Cryptology ePrint Archive: Report 2001/008

Fully Distributed Threshold RSA under Standard Assumptions

Pierre-Alain Fouque and Jacques Stern

Abstract: The aim of the present article is to propose a fully distributed environment for the RSA scheme. What we have in mind is highly sensitive applications and even if we are ready to pay a price in terms of efficiency, we do not want any compromise of the security assumptions that we make. Recently Shoup proposed a practical RSA threshold signature scheme that allows to share the ability to sign between a set of players. This scheme can be used for decryption as well. However, Shoup's protocol assumes a trusted dealer to generate and distribute the keys. This comes from the fact that the scheme needs a special assumption on the RSA modulus and this kind of RSA moduli cannot be easily generated in an efficient way with many players. Of course, it is still possible to call theoretical results on multiparty computation, but we cannot hope to design efficient protocols. The only practical result to generate RSA moduli in a distributive manner is Boneh and Franklin protocol but this protocol cannot be easily modified to generate the kind of RSA moduli that Shoup's protocol requires.

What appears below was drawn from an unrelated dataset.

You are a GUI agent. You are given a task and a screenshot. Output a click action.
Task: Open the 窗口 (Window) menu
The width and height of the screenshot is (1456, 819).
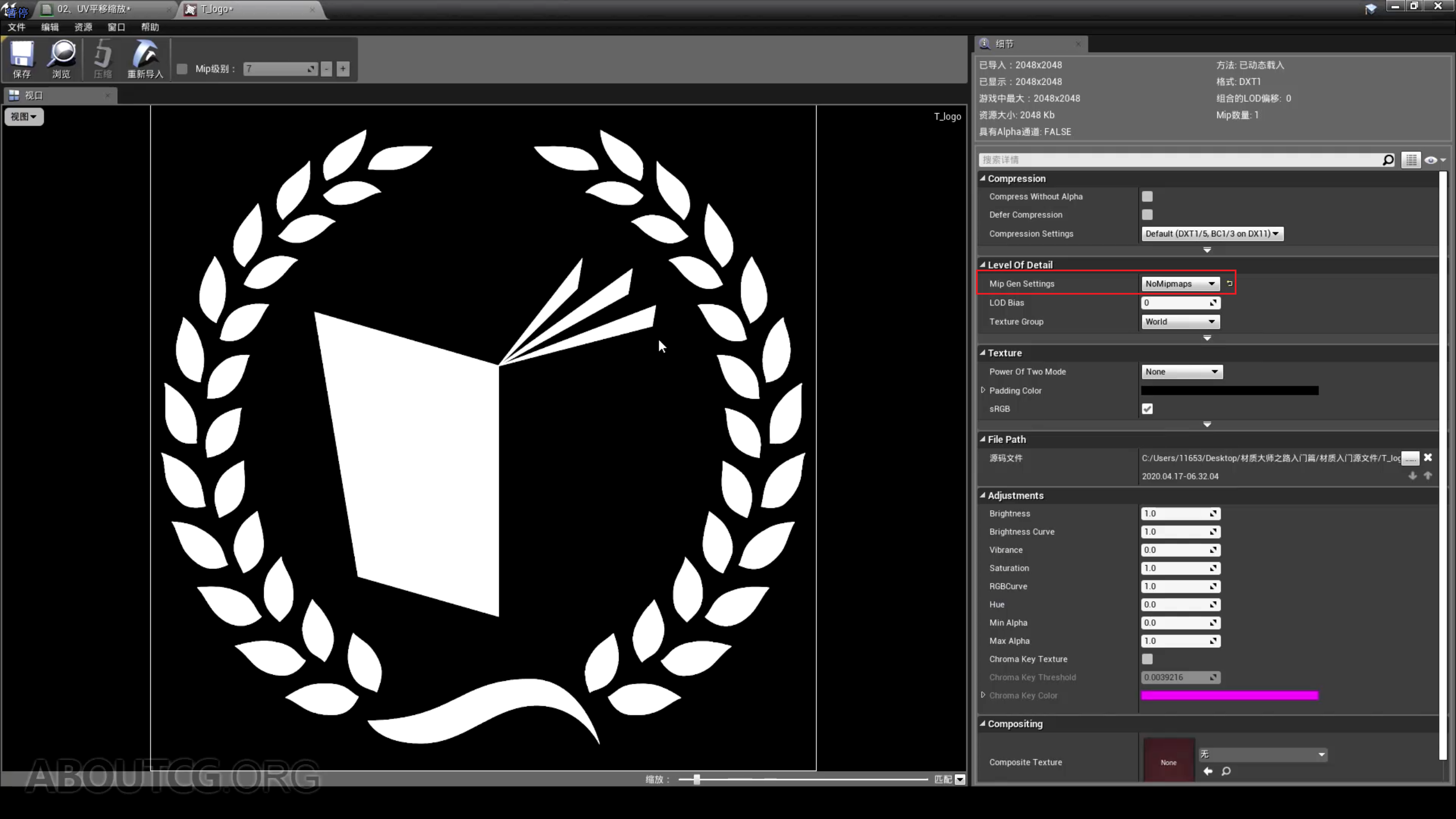point(116,27)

The present work takes a different path by proposing a method to enhance the key generation with some additional properties and revisits the proof of Shoup to work with the resulting RSA moduli. Both of these enhancements decrease the performance of the basic protocols. However, we think that in the applications that we target, these enhancements provide practical solutions. Indeed, the key generation protocol is usually run only once and the number of players have time to perform their task so that the communication or time complexity are not overly important.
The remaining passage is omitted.